What do you get when you pit a legendary detective against the uncaught perpetrator of the most famous murders in London?

Before I answer, let’s get first impressions out of the way.

Right off the bat, the graphics seem a bit dated. First impressions can be important.  With Splinter Cell: Conviction as my most recent point of reference, this did not bode well.  Character models lacked detail and the animation reminded of animatronic characters at amusement parks. When exploring London, the allegedly crowded streets were barren except for a few repeated character models. You would think London was a bustling, crowded metropolis, especially in the poorer sections like Whitechapel where the killings took place.  Luckily, being able to quick travel to key locations alleviated the need to wander the unimpressive and sparse cityscape. Voice acting was generally good, if not for occasionally melodramatic dialogue.

Despite the dated visuals , Sherlock Holmes versus Jack The Ripper really shined when the player was allowed to investigate the actual murders. Investigating, and in one case recreating, crime scenes was fascinating. There were no 3D rendered bodies to be seen for the sake of keeping the Teen ESRB rating. Instead, bodies took the form of cartoon-like drawings that had just enough detail to visually call out crucial bits of evidence.

Once observations were made and testimony gathered, it was time to put it all together. To that end, a wall-hung cork board acted as a “deduction board”, with bits of paper as your data and red string to form logical connections between them. Here, multiple choice deductions, although simplistic, made for a rewarding experience when the correct answer showed up. Equally rewarding was gaining insight into the cultural climate of the London neighborhood where the homicides occurred.  The game accomplished this in a way that fleshed out the setting and, more importantly, became relevant to the case.

What bogged this adventure game down were decade old genre clichés. Holmes and Watson did more than their fair share of fetch quests for characters wanting a favor before they gave up any critical information. Logic puzzles were generously strewn about the whole adventure, and while generally easy, some involved combining items that seemed totally unrelated.  Homage to the Sierra and LucasArts adventures of yore?  Or use of an old mechanic for lack of any better ways to manage inventory?  Either interpretation was hardly a deal-breaker, but it felt very been-there-done-that.

When it came to narrative, the game kept the experience from wandering into the realm of fantasy or science fiction. Depending on what you’re looking for in a game, this can be a blessing or a curse. Jack wasn’t a sneering, hand wringing devil. Sherlock Holmes was less Robert Downy, Jr. and more Basil Rathbone. Sorry, you won’t find any sword fights, fist fights or nail-biting chase scenes. Luckily, the reality of the subject matter alone injected enough drama to push the player from one clue to another.

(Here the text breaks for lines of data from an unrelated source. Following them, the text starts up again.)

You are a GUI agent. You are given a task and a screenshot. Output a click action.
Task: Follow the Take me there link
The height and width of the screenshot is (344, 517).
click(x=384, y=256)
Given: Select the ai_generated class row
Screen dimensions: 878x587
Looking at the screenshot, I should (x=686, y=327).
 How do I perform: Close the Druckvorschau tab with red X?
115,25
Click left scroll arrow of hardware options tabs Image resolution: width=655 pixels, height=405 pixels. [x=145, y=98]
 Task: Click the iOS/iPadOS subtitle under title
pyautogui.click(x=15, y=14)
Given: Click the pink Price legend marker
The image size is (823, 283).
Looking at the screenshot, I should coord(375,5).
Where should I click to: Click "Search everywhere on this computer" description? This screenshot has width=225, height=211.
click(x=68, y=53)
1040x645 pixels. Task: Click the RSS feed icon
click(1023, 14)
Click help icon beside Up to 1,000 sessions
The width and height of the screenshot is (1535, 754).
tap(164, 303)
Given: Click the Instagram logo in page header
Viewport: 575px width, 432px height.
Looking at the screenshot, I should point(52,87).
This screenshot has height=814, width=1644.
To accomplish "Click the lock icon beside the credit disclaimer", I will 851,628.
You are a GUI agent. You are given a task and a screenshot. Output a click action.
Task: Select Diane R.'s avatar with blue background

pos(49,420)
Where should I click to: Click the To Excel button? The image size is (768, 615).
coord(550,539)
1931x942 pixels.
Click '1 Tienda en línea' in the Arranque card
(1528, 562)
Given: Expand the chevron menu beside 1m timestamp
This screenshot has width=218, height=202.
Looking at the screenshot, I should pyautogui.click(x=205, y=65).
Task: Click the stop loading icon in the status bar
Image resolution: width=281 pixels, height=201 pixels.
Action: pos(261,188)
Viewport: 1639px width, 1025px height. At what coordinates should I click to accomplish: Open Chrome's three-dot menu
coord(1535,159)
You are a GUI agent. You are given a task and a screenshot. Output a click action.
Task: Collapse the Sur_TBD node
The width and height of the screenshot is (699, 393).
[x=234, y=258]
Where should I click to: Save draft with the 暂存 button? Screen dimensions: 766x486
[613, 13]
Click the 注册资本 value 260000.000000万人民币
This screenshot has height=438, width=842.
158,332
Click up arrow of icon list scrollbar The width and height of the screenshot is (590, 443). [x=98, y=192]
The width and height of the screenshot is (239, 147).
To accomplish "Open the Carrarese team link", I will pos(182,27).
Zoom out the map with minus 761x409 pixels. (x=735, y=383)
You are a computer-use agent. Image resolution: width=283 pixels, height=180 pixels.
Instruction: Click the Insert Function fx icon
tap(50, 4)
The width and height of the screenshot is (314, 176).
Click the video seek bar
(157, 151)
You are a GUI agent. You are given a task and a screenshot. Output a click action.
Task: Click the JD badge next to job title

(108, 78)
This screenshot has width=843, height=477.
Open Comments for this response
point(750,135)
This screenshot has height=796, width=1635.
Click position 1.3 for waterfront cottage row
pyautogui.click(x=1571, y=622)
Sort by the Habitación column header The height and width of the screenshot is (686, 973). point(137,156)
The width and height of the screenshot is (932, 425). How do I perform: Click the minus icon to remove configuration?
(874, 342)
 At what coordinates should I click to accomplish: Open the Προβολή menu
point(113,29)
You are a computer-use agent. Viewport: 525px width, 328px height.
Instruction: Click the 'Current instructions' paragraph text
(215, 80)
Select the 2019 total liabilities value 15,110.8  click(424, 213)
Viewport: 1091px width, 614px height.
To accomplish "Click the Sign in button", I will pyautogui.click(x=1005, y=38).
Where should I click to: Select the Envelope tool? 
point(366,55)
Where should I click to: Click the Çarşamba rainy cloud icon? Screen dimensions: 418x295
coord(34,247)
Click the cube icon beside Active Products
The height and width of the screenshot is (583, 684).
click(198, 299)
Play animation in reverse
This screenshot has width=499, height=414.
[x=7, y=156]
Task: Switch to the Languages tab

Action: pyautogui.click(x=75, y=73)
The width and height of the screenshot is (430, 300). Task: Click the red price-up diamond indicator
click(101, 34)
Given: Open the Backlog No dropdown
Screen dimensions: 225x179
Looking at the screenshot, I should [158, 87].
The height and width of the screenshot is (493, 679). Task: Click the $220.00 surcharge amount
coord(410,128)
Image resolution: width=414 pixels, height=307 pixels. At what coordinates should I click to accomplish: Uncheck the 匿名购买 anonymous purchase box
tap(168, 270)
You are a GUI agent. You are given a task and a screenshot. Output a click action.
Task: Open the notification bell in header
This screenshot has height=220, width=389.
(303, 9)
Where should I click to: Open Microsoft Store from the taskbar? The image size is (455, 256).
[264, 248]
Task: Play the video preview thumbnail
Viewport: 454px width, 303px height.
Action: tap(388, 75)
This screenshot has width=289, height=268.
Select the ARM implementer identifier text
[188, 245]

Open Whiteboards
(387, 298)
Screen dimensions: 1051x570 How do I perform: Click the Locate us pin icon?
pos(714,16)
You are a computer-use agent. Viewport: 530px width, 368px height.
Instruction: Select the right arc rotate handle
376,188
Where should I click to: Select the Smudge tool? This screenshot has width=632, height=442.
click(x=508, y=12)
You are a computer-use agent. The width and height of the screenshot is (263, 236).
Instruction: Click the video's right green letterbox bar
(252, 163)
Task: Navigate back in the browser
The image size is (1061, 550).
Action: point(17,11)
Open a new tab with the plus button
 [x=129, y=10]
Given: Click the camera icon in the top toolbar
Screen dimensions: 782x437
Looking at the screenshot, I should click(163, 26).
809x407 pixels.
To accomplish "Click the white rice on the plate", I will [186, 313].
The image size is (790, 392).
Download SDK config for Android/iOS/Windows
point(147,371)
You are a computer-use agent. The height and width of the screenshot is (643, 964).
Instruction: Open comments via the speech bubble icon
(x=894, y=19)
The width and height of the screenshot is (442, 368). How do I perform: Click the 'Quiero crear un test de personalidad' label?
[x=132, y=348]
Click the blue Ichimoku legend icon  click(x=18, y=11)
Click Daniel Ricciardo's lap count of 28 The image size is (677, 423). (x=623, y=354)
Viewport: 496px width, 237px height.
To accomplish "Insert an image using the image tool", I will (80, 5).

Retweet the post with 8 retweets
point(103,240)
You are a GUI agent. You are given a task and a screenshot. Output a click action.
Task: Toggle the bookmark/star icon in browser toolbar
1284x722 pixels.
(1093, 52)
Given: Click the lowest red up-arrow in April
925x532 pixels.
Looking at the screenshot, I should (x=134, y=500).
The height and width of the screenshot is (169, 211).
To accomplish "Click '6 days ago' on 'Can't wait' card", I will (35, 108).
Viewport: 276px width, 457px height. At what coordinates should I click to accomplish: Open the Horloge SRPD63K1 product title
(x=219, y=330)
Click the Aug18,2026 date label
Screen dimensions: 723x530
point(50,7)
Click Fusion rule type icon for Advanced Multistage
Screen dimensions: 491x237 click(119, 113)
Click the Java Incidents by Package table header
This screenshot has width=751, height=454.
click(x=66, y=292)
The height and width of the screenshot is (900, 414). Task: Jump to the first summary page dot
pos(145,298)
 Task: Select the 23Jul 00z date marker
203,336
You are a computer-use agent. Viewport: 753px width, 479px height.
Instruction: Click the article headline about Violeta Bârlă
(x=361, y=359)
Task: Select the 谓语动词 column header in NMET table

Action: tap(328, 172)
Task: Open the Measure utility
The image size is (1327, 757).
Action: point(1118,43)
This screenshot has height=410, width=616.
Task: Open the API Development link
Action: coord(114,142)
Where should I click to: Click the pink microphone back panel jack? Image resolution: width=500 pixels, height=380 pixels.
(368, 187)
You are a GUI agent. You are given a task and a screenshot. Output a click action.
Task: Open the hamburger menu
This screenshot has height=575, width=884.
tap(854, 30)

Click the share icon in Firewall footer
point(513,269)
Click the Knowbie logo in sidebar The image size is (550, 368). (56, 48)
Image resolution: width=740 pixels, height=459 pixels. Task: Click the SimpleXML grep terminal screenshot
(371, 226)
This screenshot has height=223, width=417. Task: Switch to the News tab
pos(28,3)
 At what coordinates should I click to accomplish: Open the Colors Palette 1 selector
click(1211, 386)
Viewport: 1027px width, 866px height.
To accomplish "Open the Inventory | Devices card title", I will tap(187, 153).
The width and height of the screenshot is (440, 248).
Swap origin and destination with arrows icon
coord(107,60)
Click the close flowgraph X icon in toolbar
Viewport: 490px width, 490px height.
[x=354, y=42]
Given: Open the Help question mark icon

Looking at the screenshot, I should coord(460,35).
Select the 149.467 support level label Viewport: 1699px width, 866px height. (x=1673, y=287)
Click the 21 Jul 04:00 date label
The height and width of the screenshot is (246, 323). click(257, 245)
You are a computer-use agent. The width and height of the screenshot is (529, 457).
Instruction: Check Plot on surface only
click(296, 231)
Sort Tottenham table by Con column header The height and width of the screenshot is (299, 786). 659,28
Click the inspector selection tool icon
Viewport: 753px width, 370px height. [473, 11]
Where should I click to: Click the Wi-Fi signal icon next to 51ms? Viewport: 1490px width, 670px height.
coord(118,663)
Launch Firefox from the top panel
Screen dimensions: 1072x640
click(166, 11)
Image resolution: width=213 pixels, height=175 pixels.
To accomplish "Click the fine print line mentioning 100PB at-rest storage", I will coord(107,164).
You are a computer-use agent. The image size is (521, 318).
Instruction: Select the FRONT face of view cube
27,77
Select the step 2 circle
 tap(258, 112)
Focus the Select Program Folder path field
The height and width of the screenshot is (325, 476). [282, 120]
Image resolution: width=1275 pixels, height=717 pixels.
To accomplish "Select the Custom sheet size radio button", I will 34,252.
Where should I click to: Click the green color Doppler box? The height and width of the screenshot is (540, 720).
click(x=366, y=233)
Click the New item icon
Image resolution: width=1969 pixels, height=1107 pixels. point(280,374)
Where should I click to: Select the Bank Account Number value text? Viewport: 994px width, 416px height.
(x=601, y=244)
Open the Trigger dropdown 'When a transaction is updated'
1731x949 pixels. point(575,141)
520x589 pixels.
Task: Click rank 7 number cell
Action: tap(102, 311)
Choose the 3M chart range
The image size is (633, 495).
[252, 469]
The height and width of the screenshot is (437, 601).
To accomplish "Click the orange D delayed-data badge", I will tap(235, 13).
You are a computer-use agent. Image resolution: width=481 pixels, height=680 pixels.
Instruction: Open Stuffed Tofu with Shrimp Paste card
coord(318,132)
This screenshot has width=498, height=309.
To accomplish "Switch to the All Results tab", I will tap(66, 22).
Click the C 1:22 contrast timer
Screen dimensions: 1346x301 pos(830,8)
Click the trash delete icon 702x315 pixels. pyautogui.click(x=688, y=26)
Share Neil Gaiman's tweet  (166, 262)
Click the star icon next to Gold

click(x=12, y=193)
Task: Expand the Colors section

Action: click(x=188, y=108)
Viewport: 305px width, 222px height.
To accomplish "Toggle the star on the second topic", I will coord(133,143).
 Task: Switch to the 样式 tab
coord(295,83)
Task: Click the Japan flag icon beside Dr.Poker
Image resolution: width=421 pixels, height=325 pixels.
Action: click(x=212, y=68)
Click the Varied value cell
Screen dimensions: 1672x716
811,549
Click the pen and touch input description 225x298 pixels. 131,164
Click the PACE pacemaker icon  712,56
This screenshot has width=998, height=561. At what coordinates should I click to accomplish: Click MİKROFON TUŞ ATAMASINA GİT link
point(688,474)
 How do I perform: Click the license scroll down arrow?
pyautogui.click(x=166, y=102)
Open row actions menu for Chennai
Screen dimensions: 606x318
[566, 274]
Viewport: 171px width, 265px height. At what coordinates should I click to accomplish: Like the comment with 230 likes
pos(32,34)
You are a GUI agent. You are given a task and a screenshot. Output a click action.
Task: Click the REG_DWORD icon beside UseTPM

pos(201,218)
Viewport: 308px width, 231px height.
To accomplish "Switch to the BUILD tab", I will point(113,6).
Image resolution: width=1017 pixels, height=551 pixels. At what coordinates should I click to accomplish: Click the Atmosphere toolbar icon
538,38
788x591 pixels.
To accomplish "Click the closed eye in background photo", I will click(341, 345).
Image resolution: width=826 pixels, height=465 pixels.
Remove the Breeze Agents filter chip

In terms of historical accuracy, I found that the game represented only one of many Jack the Ripper theories. Although a couple names were tweaked and the list of suspects shortened, the details surrounding the murders themselves were loosely accurate. In fact, I was able to corroborate much of the game’s testimony, evidence and chronology with those covered by real-life researchers and amateur investigators. Of course, Sherlock Holmes versus Jack The Ripper wasn’t an exhaustive examination of the incident. However, the game sparked a personal interest in the Jack The Ripper case that endured well after I earned 1000 of 1000 achievement points.

What do you get when you pit a legendary detective against the uncaught perpetrator of the most famous murders in London?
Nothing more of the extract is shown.